The notion of illegal-immigrant "rights" was popular in protester lingo, and surfaced on 31 occasions, usually to describe "immigrant rights groups" or to explain the cause of protesters. CBS used it most frequently, on 14 occasions. NBC had 11, and ABC had 6. CBS reporter Sandra Hughes explained on the March 24 Evening News that while the Senate worked up its "immigration reform" bill, "others are calling for more restrictive reform. Immigrant rights groups say they won’t back down."
Only one news report attempted to ponder briefly the concept of illegal-alien rights. On May 1, NBC’s Lester Holt noted: "But the question over whether illegal immigrants should have rights is one many American workers remain unsure of." A man on the street insisted the concept upset him, "because there’s a lot of people who want to be American citizens, but they’ve got to go through the right channels."
The word "amnesty" is seen as a word conservatives favor, and was only used on 30 occasions, usually to describe what conservatives believe guest-worker programs represent. NBC used the word on 13 occasions, ABC 10, and CBS 7. Newspaper accounts of protests could be absolutely allergic to the word "amnesty" — in all of the Washington Post’s April 11 coverage of protests, it never used the word.
As passage of the more liberal Senate bill drew near in late May, all three networks used the complimentary adjective "landmark" to describe it, with NBC using the word four times, CBS twice and ABC twice. Once again, it was described prematurely as a "landmark" before the vote. How are the networks so sure what will be seen as "history" or a "landmark" by future generations?
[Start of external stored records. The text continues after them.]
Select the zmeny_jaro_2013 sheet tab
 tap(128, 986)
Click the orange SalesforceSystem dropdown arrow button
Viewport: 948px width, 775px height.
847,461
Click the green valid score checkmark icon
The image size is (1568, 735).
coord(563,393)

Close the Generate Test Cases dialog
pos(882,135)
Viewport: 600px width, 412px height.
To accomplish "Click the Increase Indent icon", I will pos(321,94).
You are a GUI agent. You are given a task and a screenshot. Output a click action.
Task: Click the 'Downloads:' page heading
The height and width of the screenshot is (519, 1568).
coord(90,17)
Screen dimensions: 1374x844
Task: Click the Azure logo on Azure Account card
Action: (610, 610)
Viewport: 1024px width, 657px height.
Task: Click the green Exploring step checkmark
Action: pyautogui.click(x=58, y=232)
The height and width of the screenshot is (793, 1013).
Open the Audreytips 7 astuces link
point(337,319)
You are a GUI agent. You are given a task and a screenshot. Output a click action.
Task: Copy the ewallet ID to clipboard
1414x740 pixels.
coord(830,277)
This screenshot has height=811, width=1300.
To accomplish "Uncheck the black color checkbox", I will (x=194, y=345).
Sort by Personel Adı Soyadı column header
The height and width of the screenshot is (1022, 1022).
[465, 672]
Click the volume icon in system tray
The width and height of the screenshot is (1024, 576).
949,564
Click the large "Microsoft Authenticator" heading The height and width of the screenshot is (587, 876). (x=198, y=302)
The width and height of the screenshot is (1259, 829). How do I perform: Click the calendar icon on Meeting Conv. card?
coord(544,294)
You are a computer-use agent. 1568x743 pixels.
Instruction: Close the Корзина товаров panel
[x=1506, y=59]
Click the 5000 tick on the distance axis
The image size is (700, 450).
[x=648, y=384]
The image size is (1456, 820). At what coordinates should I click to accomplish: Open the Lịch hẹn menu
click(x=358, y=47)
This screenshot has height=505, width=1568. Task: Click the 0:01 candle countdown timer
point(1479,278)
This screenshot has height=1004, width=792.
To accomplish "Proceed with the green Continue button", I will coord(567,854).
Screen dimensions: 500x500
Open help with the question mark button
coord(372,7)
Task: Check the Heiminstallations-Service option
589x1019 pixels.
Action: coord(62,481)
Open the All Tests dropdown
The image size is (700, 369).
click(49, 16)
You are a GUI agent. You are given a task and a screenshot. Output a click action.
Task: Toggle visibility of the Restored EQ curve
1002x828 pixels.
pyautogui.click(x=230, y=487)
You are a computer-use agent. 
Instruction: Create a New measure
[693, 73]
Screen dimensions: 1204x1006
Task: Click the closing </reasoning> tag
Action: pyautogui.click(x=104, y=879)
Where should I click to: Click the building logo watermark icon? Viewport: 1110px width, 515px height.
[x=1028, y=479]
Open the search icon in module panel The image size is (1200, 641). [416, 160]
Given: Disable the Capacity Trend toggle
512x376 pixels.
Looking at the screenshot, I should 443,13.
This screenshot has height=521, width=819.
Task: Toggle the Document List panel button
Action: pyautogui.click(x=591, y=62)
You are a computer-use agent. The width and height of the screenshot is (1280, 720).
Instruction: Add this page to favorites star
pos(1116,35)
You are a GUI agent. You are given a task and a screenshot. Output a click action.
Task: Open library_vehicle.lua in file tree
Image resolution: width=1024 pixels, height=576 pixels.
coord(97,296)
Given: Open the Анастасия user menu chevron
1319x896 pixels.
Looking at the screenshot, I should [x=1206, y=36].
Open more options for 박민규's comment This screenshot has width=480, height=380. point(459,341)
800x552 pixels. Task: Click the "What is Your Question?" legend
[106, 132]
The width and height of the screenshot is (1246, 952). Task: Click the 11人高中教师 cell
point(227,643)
To viewers, it often sounds like spin for a bill journalists seem to favor.
While reporters on a few occasions divided the fight over illegal immigration with the simplistic and inaccurate terms "pro-immigration" and "anti-immigration," the concept that border-control advocates were obvious or closeted racists was rare. In a profile of conservative Rep. Tom Tancredo on the April 5 Nightline, Terry Moran noted Katrina Vanden Heuvel of The Nation magazine thought he was a racist. She claimed "some of the white supremacist thinking that used to be represented by David Duke has been absorbed by people like Tancredo...the draconian legislation in the House is un-American."
In May it erupted — from a soundbite in a story — when Sen. Harry Reid proclaimed on several networks that an amendment was "racist" because it insisted no person has the right to claim the United States had to provide services or materials in any other language than English.
ABC may have used the strangest hyperbole in the debate by using the theme "Immigration Wars" to frame their immigration stories on 29 occasions.